On Monday, I began the sampling experiment on a collection of VHS to try and gauge if a random sample of the videos could represent a collection. After consulting my adviser, the sampling method I decided to use is as follows:

1. Take one, five minute sample beginning at the 00:02:00 mark of each VHS (00:02:00 – 00:07:00).

2. If the tape goes over one hour, take a second five minute sample at the 01:00:00 mark, and another five minute sample at each following hour mark (02:00:00, 03:00:00, etc.).

I chose to start the first sample two minutes into the video because the beginning of a tape recording is often the camera operator setting up the video camera, getting it on a tripod, or making technical adjustments. This usually does not happen again later in the tape.

When I began taking samples, I came across many VHS tapes that are broken into multiple videos with a “.1,” “.2,” or “.3” extension in the file name. Several times, the second sample at the hour mark would stretch over two videos. I did the math to take an accurate five minute sample beginning at 01:00:00 on one video and ending five minutes later in the next video. I later found out that our digitization department breaks up the longer VHS videos at the time of digitization because only one hour of video will fit on the DVDs we create for donors. If we adopt this sampling method for repeated use, we should consider just taking the sample from the second video instead of stretching a sample over two videos and having to do additional editing. During the experiment, I was concerned with keeping the times very exact, so starting at exactly the one hour mark made sense. It would not be efficient for the long-run, though.

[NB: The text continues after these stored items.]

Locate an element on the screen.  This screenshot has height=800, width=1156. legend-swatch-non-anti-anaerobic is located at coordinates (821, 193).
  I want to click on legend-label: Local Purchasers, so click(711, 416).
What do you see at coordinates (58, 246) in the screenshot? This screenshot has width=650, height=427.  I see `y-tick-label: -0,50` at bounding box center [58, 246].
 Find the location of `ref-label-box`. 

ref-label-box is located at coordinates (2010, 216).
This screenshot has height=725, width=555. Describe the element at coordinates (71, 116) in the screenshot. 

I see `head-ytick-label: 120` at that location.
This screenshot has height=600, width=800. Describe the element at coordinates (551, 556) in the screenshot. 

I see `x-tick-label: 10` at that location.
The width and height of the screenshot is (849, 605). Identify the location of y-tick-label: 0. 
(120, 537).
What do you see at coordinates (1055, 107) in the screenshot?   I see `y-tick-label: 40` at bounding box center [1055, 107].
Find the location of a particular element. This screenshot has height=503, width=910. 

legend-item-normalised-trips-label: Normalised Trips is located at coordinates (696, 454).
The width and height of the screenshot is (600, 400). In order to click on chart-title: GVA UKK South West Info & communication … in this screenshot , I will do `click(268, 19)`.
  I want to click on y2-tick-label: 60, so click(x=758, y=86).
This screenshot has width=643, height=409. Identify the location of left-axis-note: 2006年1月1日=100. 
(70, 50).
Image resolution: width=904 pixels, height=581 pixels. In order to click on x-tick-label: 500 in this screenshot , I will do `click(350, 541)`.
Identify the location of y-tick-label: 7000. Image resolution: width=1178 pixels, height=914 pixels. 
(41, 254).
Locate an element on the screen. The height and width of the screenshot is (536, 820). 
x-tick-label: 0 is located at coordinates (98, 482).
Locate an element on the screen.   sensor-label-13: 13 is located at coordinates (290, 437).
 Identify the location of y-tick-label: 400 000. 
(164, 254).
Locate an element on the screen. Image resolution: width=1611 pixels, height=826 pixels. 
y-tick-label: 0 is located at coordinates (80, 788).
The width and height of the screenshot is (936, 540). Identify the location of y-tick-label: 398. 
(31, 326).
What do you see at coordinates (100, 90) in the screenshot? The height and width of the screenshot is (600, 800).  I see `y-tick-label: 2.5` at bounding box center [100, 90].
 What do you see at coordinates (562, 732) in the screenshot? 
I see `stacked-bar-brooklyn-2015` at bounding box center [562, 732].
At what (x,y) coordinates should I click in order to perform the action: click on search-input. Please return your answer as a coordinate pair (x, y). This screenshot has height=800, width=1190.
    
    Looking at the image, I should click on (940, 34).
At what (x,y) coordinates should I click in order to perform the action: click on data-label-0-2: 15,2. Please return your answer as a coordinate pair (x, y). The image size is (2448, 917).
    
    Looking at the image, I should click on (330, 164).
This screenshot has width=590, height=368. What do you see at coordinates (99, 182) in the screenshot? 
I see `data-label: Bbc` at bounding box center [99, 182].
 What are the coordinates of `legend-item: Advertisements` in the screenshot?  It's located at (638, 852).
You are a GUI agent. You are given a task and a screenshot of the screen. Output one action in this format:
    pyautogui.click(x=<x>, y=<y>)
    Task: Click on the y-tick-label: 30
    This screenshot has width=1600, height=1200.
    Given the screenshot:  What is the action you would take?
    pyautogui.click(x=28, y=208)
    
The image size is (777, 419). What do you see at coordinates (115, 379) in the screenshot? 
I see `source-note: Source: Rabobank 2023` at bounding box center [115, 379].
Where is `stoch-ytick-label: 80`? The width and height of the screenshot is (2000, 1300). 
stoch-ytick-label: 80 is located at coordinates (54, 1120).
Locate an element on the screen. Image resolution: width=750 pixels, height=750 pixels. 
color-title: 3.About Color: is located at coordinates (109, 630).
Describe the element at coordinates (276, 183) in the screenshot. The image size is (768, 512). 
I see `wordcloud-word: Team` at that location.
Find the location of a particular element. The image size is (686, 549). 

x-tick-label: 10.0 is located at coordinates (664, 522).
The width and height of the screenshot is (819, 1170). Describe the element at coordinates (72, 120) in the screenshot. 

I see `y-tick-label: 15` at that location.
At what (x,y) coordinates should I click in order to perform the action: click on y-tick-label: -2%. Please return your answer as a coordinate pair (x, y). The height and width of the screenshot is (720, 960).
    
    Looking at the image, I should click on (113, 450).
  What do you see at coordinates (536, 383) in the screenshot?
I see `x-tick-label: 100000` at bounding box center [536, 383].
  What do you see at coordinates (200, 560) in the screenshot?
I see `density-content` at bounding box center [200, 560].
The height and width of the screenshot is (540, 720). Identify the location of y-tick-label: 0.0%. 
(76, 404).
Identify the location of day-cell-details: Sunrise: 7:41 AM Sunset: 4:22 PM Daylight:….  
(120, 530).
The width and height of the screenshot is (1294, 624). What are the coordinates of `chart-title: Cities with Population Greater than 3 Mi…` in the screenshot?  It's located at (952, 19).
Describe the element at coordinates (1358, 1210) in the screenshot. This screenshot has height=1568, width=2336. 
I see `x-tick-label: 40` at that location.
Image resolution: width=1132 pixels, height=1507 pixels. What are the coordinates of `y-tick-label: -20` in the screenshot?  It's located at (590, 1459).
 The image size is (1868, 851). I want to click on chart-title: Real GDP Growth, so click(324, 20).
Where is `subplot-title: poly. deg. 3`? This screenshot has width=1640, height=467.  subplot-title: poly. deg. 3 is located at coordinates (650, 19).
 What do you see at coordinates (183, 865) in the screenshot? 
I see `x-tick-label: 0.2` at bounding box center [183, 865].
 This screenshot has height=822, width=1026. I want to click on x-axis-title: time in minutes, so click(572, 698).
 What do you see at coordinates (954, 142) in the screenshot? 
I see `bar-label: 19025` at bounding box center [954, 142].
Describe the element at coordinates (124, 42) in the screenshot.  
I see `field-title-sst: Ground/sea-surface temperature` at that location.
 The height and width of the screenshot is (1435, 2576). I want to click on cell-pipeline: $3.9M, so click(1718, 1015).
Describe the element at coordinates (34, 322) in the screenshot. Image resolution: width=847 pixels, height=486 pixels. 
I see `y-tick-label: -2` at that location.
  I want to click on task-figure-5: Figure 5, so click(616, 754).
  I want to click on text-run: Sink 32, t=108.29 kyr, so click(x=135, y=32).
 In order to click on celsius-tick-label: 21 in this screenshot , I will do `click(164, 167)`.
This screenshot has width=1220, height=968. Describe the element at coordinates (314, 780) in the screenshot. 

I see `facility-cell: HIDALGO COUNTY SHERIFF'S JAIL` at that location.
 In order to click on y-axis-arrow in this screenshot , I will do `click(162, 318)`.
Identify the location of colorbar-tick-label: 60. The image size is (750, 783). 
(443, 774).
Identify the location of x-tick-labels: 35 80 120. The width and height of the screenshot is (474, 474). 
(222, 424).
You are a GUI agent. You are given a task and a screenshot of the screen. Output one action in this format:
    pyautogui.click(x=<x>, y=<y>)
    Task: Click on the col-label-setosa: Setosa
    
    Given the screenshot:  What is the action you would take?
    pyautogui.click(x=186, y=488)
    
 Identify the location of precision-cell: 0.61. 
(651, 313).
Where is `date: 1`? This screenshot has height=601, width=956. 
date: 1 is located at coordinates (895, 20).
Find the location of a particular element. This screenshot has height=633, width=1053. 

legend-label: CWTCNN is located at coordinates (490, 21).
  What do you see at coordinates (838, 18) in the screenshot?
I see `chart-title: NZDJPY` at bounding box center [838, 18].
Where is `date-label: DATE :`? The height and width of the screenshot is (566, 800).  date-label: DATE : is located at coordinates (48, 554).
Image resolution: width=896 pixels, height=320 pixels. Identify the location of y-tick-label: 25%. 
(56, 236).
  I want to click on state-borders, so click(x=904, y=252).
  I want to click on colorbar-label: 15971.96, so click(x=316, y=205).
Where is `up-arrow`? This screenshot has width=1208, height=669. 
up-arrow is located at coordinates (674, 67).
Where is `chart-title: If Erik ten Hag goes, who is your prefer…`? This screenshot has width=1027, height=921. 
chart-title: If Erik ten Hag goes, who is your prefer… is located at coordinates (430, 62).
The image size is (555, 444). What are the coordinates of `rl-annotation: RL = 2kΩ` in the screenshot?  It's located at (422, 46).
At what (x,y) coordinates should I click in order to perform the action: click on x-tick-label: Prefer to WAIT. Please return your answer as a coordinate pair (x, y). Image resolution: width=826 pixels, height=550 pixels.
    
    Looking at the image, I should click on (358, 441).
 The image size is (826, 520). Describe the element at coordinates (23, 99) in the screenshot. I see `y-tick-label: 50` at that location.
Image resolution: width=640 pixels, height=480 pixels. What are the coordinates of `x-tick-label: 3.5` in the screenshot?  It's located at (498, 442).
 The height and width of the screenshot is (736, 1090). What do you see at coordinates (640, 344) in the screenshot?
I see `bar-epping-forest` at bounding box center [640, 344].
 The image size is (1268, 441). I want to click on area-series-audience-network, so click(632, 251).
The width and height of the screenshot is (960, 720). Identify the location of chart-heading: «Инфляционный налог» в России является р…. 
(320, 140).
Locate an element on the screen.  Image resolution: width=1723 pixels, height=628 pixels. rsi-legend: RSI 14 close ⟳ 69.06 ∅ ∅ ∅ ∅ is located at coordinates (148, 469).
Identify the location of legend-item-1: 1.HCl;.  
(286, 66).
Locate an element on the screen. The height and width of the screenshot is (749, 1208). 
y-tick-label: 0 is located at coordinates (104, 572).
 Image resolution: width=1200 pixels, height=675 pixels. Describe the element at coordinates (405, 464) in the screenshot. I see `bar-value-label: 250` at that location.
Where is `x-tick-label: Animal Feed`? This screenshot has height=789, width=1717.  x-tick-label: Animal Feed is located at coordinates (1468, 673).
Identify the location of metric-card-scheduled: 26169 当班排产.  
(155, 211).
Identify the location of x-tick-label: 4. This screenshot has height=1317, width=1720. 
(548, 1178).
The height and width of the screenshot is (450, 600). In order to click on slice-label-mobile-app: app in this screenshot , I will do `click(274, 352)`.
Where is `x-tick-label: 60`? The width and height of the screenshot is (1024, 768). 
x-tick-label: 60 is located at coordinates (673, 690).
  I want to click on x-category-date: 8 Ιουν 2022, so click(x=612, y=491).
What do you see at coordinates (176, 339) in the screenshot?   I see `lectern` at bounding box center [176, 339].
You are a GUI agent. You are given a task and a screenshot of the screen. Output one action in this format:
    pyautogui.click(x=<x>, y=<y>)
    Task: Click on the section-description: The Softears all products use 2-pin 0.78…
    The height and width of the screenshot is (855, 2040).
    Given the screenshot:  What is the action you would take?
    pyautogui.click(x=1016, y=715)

Using 16 VHS tapes, I created 25 samples. I created a record and performed full descriptive cataloging for each sample, following standard practice at TAMI. My total time spent to complete cataloging on the samples was 3 hours, 43 minutes, and 55 seconds. This is far below the normal amount of time I spend cataloging a VHS collection. Part of that can be attributed to a good amount of metadata from the original labeling, which cut down on research time, but it was mostly due to the drastic cut in hours of video to review.

At this point, I feel like the sample did a pretty good job of representing the content on the tapes. Of course, when I review the tapes in depth, I could find fantastic footage on these tapes that I would have missed by only using random samples or find the samples to not be representative of the collection at all, but right now, it feels like the samples are pretty consistent with what I usually find after a full review. I don’t know if we could ever seriously adopt this method on a full time basis because of the potentially great things we could be missing (it may eat us up inside), but I was surprised by the content the samples were able to capture. They didn’t seem as arbitrary as I expected. However, I do think that if we use this method when not in a strict experimental environment, we should adjust the beginning and end of samples to appropriate starting and stopping points, making them into more cohesive segments. So, to sum up, I’m surprised at the quality of the segments that were produced by the sampling method, but I could definitely be eating my words after I finish the next phase of this experiment.